== Requirement ==
Convert every line of the records below into a JSON array of strings, one string per line, omitting blank lines.

== Task inputs ==
:::::
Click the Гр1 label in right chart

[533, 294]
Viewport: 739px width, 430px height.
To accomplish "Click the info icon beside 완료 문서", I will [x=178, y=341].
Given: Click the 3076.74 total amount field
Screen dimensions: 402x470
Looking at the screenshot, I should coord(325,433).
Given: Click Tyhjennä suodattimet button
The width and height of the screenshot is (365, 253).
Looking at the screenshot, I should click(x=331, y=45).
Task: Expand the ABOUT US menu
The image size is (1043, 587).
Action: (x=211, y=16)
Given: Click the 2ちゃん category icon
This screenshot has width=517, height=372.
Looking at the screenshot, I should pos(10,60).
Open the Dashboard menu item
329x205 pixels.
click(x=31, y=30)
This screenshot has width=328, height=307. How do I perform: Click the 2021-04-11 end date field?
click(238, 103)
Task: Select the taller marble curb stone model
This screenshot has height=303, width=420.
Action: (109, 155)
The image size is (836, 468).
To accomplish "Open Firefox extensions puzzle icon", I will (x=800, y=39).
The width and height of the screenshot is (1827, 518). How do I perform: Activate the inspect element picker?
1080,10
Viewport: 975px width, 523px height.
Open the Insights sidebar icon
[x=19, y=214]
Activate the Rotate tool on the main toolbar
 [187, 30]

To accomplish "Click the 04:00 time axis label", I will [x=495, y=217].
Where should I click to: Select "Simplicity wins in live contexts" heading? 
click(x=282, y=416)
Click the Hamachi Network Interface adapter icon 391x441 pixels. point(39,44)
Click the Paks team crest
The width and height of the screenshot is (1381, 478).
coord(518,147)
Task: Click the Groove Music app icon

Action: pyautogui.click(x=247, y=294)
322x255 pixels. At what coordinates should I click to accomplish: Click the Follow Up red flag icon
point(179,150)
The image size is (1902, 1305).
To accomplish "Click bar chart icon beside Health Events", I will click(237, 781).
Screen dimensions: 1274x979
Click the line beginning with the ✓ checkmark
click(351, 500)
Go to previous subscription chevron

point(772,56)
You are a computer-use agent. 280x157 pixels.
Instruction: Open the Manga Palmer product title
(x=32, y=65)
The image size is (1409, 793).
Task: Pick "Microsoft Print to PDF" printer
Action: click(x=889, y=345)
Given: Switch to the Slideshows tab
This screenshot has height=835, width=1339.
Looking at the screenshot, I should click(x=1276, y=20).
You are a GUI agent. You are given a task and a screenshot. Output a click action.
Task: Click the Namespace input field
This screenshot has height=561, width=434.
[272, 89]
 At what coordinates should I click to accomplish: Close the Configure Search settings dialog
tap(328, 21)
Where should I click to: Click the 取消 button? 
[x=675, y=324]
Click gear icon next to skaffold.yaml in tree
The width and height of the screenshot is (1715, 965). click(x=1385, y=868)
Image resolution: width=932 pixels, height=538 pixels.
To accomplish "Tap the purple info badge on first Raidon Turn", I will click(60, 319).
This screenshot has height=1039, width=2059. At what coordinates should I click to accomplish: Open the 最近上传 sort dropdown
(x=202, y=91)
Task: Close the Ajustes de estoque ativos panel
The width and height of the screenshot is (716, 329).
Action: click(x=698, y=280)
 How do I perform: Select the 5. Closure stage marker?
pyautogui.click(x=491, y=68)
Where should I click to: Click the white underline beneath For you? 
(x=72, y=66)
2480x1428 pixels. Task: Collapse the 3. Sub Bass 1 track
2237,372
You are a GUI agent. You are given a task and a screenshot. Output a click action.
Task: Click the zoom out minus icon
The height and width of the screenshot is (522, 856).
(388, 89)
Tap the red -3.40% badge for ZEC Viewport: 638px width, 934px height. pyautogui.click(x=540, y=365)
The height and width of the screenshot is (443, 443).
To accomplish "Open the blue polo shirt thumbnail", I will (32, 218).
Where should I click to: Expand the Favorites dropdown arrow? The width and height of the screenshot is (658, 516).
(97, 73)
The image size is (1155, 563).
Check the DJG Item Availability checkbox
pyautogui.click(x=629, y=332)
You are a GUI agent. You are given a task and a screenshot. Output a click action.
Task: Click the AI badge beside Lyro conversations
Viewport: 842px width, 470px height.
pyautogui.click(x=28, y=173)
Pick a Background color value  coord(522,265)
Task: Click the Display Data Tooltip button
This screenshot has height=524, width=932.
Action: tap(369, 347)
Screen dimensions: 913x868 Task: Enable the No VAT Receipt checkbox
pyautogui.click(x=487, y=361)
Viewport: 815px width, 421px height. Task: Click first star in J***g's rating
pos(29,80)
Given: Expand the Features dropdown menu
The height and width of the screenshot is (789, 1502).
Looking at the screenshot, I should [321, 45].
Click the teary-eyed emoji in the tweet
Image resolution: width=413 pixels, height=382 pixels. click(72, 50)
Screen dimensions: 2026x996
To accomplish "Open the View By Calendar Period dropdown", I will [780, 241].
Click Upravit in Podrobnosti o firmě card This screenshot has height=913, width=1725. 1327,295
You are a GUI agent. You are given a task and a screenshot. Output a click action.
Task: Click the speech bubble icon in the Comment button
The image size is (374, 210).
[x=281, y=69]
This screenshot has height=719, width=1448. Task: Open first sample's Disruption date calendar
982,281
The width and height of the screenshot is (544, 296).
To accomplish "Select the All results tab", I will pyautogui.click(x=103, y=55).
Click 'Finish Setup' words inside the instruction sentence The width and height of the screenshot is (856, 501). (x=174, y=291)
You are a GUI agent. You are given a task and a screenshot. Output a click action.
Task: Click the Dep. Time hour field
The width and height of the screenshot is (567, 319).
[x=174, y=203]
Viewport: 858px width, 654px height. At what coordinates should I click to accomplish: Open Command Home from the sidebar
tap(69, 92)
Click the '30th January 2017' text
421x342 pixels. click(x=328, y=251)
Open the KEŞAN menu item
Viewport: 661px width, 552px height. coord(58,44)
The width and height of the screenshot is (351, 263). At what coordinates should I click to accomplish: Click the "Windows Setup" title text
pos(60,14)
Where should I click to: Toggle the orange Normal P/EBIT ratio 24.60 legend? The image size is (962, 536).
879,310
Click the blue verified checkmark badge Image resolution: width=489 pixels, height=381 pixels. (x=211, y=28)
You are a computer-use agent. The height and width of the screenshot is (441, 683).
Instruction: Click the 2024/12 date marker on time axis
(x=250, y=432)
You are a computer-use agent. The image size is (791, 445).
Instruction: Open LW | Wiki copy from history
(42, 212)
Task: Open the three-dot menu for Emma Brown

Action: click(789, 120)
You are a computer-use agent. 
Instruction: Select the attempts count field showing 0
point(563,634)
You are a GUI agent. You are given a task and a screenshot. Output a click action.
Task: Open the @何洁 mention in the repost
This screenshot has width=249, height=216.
:::::
== Exercise result ==
[
  "Click the Гр1 label in right chart",
  "[533, 294]",
  "Viewport: 739px width, 430px height.",
  "To accomplish \"Click the info icon beside 완료 문서\", I will [x=178, y=341].",
  "Given: Click the 3076.74 total amount field",
  "Screen dimensions: 402x470",
  "Looking at the screenshot, I should coord(325,433).",
  "Given: Click Tyhjennä suodattimet button",
  "The width and height of the screenshot is (365, 253).",
  "Looking at the screenshot, I should click(x=331, y=45).",
  "Task: Expand the ABOUT US menu",
  "The image size is (1043, 587).",
  "Action: (x=211, y=16)",
  "Given: Click the 2ちゃん category icon",
  "This screenshot has width=517, height=372.",
  "Looking at the screenshot, I should pos(10,60).",
  "Open the Dashboard menu item",
  "329x205 pixels.",
  "click(x=31, y=30)",
  "This screenshot has width=328, height=307. How do I perform: Click the 2021-04-11 end date field?",
  "click(238, 103)",
  "Task: Select the taller marble curb stone model",
  "This screenshot has height=303, width=420.",
  "Action: (109, 155)",
  "The image size is (836, 468).",
  "To accomplish \"Open Firefox extensions puzzle icon\", I will (x=800, y=39).",
  "The width and height of the screenshot is (1827, 518). How do I perform: Activate the inspect element picker?",
  "1080,10",
  "Viewport: 975px width, 523px height.",
  "Open the Insights sidebar icon",
  "[x=19, y=214]",
  "Activate the Rotate tool on the main toolbar",
  " [187, 30]",
  "To accomplish \"Click the 04:00 time axis label\", I will [x=495, y=217].",
  "Where should I click to: Select \"Simplicity wins in live contexts\" heading? ",
  "click(x=282, y=416)",
  "Click the Hamachi Network Interface adapter icon 391x441 pixels. point(39,44)",
  "Click the Paks team crest",
  "The width and height of the screenshot is (1381, 478).",
  "coord(518,147)",
  "Task: Click the Groove Music app icon",
  "Action: pyautogui.click(x=247, y=294)",
  "322x255 pixels. At what coordinates should I click to accomplish: Click the Follow Up red flag icon",
  "point(179,150)",
  "The image size is (1902, 1305).",
  "To accomplish \"Click bar chart icon beside Health Events\", I will click(237, 781).",
  "Screen dimensions: 1274x979",
  "Click the line beginning with the ✓ checkmark",
  "click(351, 500)",
  "Go to previous subscription chevron",
  "point(772,56)",
  "You are a computer-use agent. 280x157 pixels.",
  "Instruction: Open the Manga Palmer product title",
  "(x=32, y=65)",
  "The image size is (1409, 793).",
  "Task: Pick \"Microsoft Print to PDF\" printer",
  "Action: click(x=889, y=345)",
  "Given: Switch to the Slideshows tab",
  "This screenshot has height=835, width=1339.",
  "Looking at the screenshot, I should click(x=1276, y=20).",
  "You are a GUI agent. You are given a task and a screenshot. Output a click action.",
  "Task: Click the Namespace input field",
  "This screenshot has height=561, width=434.",
  "[272, 89]",
  " At what coordinates should I click to accomplish: Close the Configure Search settings dialog",
  "tap(328, 21)",
  "Where should I click to: Click the 取消 button? ",
  "[x=675, y=324]",
  "Click gear icon next to skaffold.yaml in tree",
  "The width and height of the screenshot is (1715, 965). click(x=1385, y=868)",
  "Image resolution: width=932 pixels, height=538 pixels.",
  "To accomplish \"Tap the purple info badge on first Raidon Turn\", I will click(60, 319).",
  "This screenshot has height=1039, width=2059. At what coordinates should I click to accomplish: Open the 最近上传 sort dropdown",
  "(x=202, y=91)",
  "Task: Close the Ajustes de estoque ativos panel",
  "The width and height of the screenshot is (716, 329).",
  "Action: click(x=698, y=280)",
  " How do I perform: Select the 5. Closure stage marker?",
  "pyautogui.click(x=491, y=68)",
  "Where should I click to: Click the white underline beneath For you? ",
  "(x=72, y=66)",
  "2480x1428 pixels. Task: Collapse the 3. Sub Bass 1 track",
  "2237,372",
  "You are a GUI agent. You are given a task and a screenshot. Output a click action.",
  "Task: Click the zoom out minus icon",
  "The height and width of the screenshot is (522, 856).",
  "(388, 89)",
  "Tap the red -3.40% badge for ZEC Viewport: 638px width, 934px height. pyautogui.click(x=540, y=365)",
  "The height and width of the screenshot is (443, 443).",
  "To accomplish \"Open the blue polo shirt thumbnail\", I will (32, 218).",
  "Where should I click to: Expand the Favorites dropdown arrow? The width and height of the screenshot is (658, 516).",
  "(97, 73)",
  "The image size is (1155, 563).",
  "Check the DJG Item Availability checkbox",
  "pyautogui.click(x=629, y=332)",
  "You are a GUI agent. You are given a task and a screenshot. Output a click action.",
  "Task: Click the AI badge beside Lyro conversations",
  "Viewport: 842px width, 470px height.",
  "pyautogui.click(x=28, y=173)",
  "Pick a Background color value  coord(522,265)",
  "Task: Click the Display Data Tooltip button",
  "This screenshot has height=524, width=932.",
  "Action: tap(369, 347)",
  "Screen dimensions: 913x868 Task: Enable the No VAT Receipt checkbox",
  "pyautogui.click(x=487, y=361)",
  "Viewport: 815px width, 421px height. Task: Click first star in J***g's rating",
  "pos(29,80)",
  "Given: Expand the Features dropdown menu",
  "The height and width of the screenshot is (789, 1502).",
  "Looking at the screenshot, I should [321, 45].",
  "Click the teary-eyed emoji in the tweet",
  "Image resolution: width=413 pixels, height=382 pixels. click(72, 50)",
  "Screen dimensions: 2026x996",
  "To accomplish \"Open the View By Calendar Period dropdown\", I will [780, 241].",
  "Click Upravit in Podrobnosti o firmě card This screenshot has height=913, width=1725. 1327,295",
  "You are a GUI agent. You are given a task and a screenshot. Output a click action.",
  "Task: Click the speech bubble icon in the Comment button",
  "The image size is (374, 210).",
  "[x=281, y=69]",
  "This screenshot has height=719, width=1448. Task: Open first sample's Disruption date calendar",
  "982,281",
  "The width and height of the screenshot is (544, 296).",
  "To accomplish \"Select the All results tab\", I will pyautogui.click(x=103, y=55).",
  "Click 'Finish Setup' words inside the instruction sentence The width and height of the screenshot is (856, 501). (x=174, y=291)",
  "You are a GUI agent. You are given a task and a screenshot. Output a click action.",
  "Task: Click the Dep. Time hour field",
  "The width and height of the screenshot is (567, 319).",
  "[x=174, y=203]",
  "Viewport: 858px width, 654px height. At what coordinates should I click to accomplish: Open Command Home from the sidebar",
  "tap(69, 92)",
  "Click the '30th January 2017' text",
  "421x342 pixels. click(x=328, y=251)",
  "Open the KEŞAN menu item",
  "Viewport: 661px width, 552px height. coord(58,44)",
  "The width and height of the screenshot is (351, 263). At what coordinates should I click to accomplish: Click the \"Windows Setup\" title text",
  "pos(60,14)",
  "Where should I click to: Toggle the orange Normal P/EBIT ratio 24.60 legend? The image size is (962, 536).",
  "879,310",
  "Click the blue verified checkmark badge Image resolution: width=489 pixels, height=381 pixels. (x=211, y=28)",
  "You are a computer-use agent. The height and width of the screenshot is (441, 683).",
  "Instruction: Click the 2024/12 date marker on time axis",
  "(x=250, y=432)",
  "You are a computer-use agent. The image size is (791, 445).",
  "Instruction: Open LW | Wiki copy from history",
  "(42, 212)",
  "Task: Open the three-dot menu for Emma Brown",
  "Action: click(789, 120)",
  "You are a computer-use agent. ",
  "Instruction: Select the attempts count field showing 0",
  "point(563,634)",
  "You are a GUI agent. You are given a task and a screenshot. Output a click action.",
  "Task: Open the @何洁 mention in the repost",
  "This screenshot has width=249, height=216."
]